Горбатова должны уносить из «приемного покоя» дальше, куда меня сейчас уже не пустят, но его что‑то беспокоит, и он снова пытается сказать мне это.
Я нагибаюсь над ним и, приблизив лицо к его лицу, пытаюсь расслышать и понять, чего же он хочет. В конце концов не столько по словам, сколько по движению – глядя на меня, он все поводит лицом в левую сторону – понимаю, чего он от меня хочет. Он хочет, чтобы я взял с собой лежащий в левом внутреннем кармане его пиджака партийный билет. Я лезу в пиджак, который с него еще не сняли, достаю оттуда бумажник с документами, вынимаю и кладу к себе в карман его партийный билет, и он, прикрыв глаза, показывает, что это именно то, чего он хотел от меня. И мне даже кажется, что на лице его появляется мучительное усилие одобрительно улыбнуться мне.
Его уносят, а я остаюсь за дверью с тягостным чувством, что мы больше не увидимся.
К счастью, это оказалось не так: пережив и этот удар, он снова стал на ноги и даже пробовал работать. Но это продолжалось недолго. Инсульт все‑таки оказался началом конца. И в следующую зиму Горбатова не стало.
Я узнал об этом в Кисловодске, узнал не сразу и из‑за чудовищной зимней непогоды – два дня подряд – не мог вылететь, просидел их на аэродроме, так и не попав на похороны.

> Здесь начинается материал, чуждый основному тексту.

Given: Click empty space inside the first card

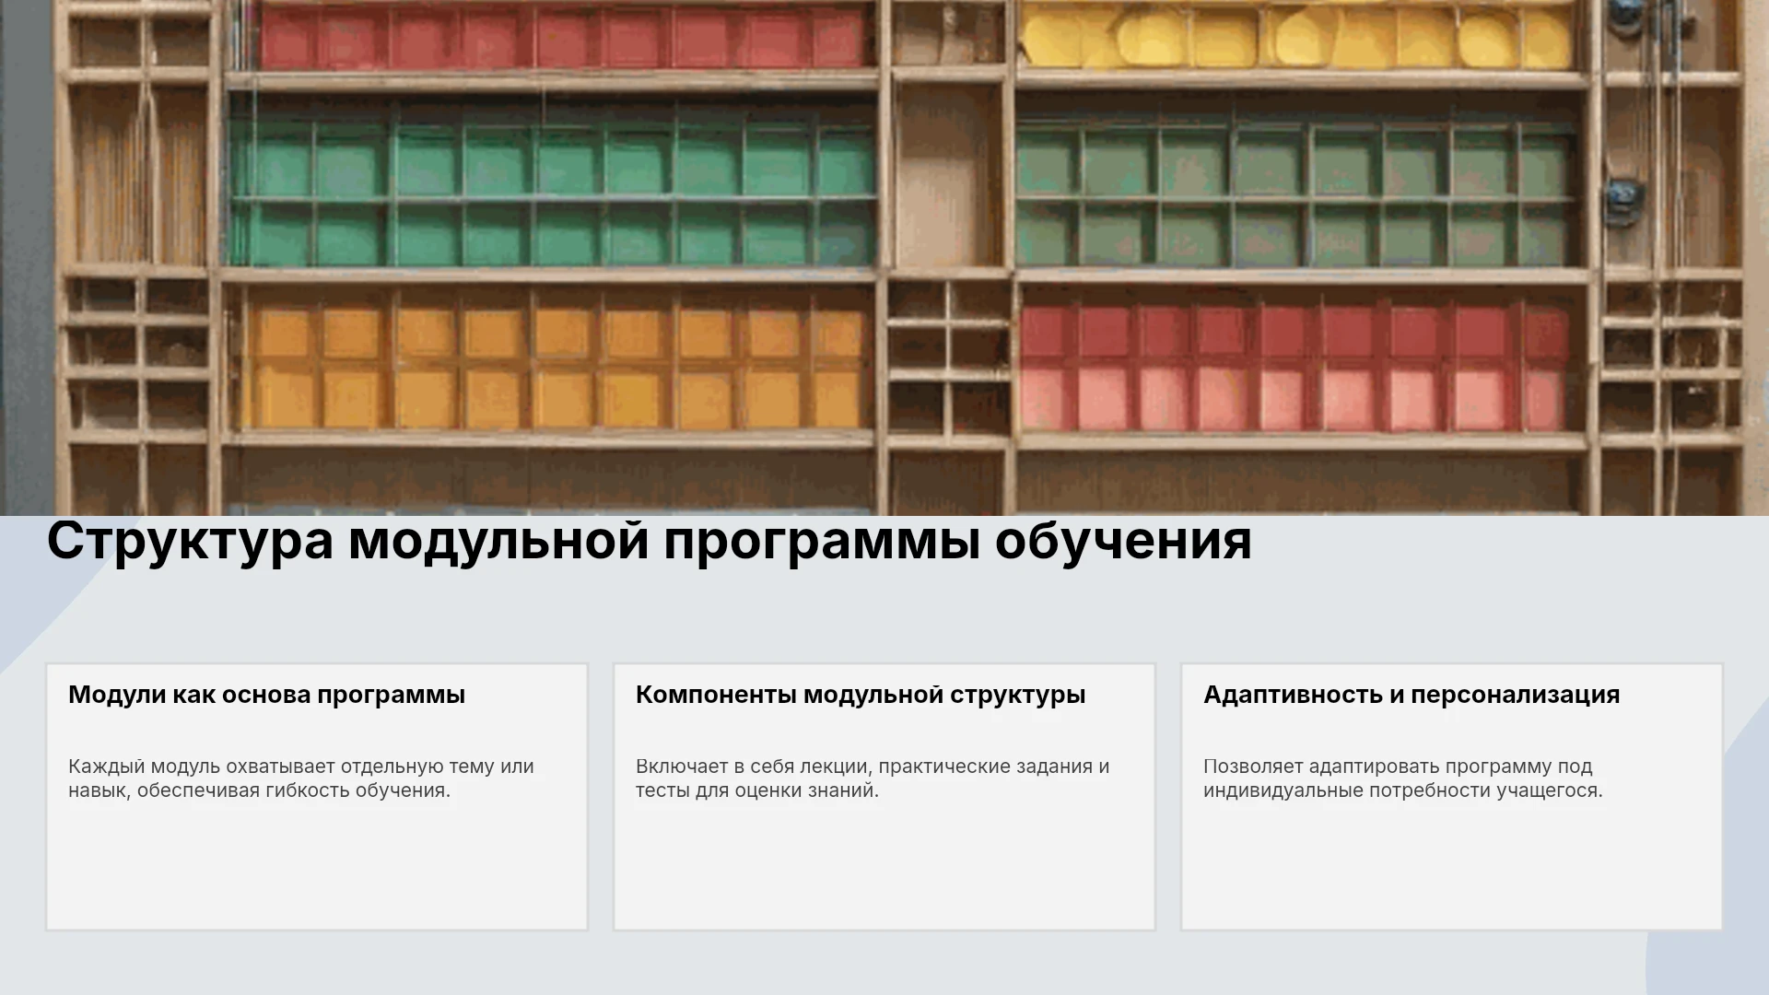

Все, о чем я вспомнил, хочу кончить стихами, написанными в год его смерти. Думаю, что в них сказано больше, чем я мог бы сказать сейчас, спустя почти четверть века, о своем тогдашнем чувстве неизгладимости потери.
Вот они, эти стихи:
Умер друг у меня – вот какая беда…
Как мне быть – не могу и ума приложить.
Я не думал, не верил, не ждал никогда,
Что без этого друга придется мне жить.
Был в отъезде, когда схоронили его,
В день прощанья у гроба не смог постоять.
А теперь вот приеду – и нет ничего:
Нет его. Нет совсем. Нет. Нигде не видать.
На квартиру пойду к нему – там его нет.
Есть та улица, дом, есть подъезд тот и дверь,
Есть дощечка, где имя его – и теперь.
Есть на вешалке палка его и пальто.
Есть налево за дверью его кабинет…
Всё тут есть. Только все это вовсе не то,
Потому что он был, а теперь его нет!
Раньше как говорили друг другу мы с ним?
Говорили: «Споем», «Посидим», «Позвоним»,
Говорили: «Скажи», говорили: «Прочти»,
Говорили: «Зайди ко мне завтра к пяти».
А теперь привыкать надо к слову: «Он был»,
Привыкать говорить про него: «Говорил»,
Говорил, приходил, помогал, выручал,
Чтобы я не грустил – долго жить обещал.
Еще в памяти все твои живы черты.
А уже не могу я сказать тебе «ты».
Говорят, раз ты умер – таков уж закон —
Вместо «ты» про тебя говорить надо «он»,
Вместо слов, что люблю тебя, надо «любил»,
Вместо слов, что есть друг у меня, надо «был»,
Так ли это? Не знаю. По – моему – нет!
Свет погасшей звезды еще тысячу лет
К нам доходит. А что ей, звезде, до людей?
Ты добрей был ее, и теплей, и светлей,
Да и срок невелик – тыщу лет мне не жить,
На мой век тебя хватит – мне по дружбе светить.